Why There Are Better Opportunities Than Quanex
High Quality
Investable
Underperform
Why There Are Better Opportunities Than Quanex
Quanex is trading at $13.65 per share, or 7x forward P/E. This is a cheap valuation multiple, but for good reason. You get what you pay for.
Cheap stocks can look like a great deal at first glance, but they can be value traps. They often have less earnings power, meaning there is more reliance on a re-rating to generate good returns - an unlikely scenario for low-quality companies.
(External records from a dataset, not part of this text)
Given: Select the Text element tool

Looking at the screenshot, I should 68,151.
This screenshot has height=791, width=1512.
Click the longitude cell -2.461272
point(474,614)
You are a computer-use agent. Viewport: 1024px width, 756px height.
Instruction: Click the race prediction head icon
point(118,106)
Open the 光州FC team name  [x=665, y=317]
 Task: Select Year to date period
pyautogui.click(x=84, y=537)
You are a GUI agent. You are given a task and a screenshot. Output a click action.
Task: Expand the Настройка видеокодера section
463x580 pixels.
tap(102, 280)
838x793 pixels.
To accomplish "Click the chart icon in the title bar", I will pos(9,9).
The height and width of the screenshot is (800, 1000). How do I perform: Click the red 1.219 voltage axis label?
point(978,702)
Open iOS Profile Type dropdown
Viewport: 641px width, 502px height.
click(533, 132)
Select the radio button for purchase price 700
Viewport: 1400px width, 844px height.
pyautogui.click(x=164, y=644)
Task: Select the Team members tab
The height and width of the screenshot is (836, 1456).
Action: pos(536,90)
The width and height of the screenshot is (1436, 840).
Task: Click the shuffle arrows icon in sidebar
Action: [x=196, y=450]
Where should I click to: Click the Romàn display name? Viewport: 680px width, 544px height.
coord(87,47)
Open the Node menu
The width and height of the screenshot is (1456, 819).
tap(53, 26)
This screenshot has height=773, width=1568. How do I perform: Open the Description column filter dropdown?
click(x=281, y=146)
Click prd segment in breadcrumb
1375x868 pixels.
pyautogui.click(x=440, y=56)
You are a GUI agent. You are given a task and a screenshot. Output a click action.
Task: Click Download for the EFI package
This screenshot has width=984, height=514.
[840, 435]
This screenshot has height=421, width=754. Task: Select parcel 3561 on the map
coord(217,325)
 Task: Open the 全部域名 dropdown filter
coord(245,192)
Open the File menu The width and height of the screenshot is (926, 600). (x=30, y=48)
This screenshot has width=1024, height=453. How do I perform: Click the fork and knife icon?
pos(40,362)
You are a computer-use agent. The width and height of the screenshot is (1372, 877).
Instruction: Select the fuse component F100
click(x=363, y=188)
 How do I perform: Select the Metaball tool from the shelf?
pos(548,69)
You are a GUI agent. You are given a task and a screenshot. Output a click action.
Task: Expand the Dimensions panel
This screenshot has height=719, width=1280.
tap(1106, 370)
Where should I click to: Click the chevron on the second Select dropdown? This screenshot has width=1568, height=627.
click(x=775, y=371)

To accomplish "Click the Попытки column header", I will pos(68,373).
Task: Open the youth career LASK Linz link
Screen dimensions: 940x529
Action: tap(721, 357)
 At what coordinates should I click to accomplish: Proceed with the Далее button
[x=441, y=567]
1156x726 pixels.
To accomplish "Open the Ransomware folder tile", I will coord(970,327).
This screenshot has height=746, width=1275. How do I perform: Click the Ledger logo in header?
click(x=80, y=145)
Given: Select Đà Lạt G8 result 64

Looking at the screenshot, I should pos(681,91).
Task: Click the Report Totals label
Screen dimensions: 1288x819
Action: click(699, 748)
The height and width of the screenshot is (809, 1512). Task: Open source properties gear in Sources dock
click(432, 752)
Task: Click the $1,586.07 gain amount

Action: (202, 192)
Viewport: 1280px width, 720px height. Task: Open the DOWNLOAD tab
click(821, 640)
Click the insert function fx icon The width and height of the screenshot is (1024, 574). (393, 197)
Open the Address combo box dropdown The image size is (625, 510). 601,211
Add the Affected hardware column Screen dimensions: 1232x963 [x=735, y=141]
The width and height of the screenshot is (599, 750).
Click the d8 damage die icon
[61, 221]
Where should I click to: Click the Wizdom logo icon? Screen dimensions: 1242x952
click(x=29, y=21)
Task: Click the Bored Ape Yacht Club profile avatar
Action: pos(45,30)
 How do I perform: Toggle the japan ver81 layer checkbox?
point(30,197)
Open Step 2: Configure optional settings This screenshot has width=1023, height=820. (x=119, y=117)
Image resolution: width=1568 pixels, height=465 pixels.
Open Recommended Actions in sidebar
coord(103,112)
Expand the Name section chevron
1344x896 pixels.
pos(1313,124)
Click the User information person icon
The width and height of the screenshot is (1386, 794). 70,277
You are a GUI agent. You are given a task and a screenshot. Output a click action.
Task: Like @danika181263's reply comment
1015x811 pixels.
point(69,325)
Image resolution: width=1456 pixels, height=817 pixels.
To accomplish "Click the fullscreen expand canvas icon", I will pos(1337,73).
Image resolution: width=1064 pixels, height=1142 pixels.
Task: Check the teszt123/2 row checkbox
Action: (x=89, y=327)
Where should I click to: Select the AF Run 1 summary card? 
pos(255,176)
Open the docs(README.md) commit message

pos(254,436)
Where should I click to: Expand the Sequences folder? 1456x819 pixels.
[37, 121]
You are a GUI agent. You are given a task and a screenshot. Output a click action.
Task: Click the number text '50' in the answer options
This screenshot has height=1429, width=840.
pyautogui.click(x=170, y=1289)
3. Quanex (NX) Research Report: Q2 CY2025 Update
Building products company Quanex (NYSE:NX) beat Wall Street’s revenue expectations in Q2 CY2025, with sales up 76.7% year on year to $495.3 million. On the other hand, the company’s full-year revenue guidance of $1.82 billion at the midpoint came in 1.6% below analysts’ estimates. Its non-GAAP profit of $0.69 per share was 18.1% below analysts’ consensus estimates.
Quanex (NX) Q2 CY2025 Highlights:
- Revenue: $495.3 million vs analyst estimates of $492.6 million (76.7% year-on-year growth, 0.5% beat)
- Adjusted EPS: $0.69 vs analyst expectations of $0.84 (18.1% miss)
- Adjusted EBITDA: $70.3 million vs analyst estimates of $80.57 million (14.2% margin, 12.7% miss)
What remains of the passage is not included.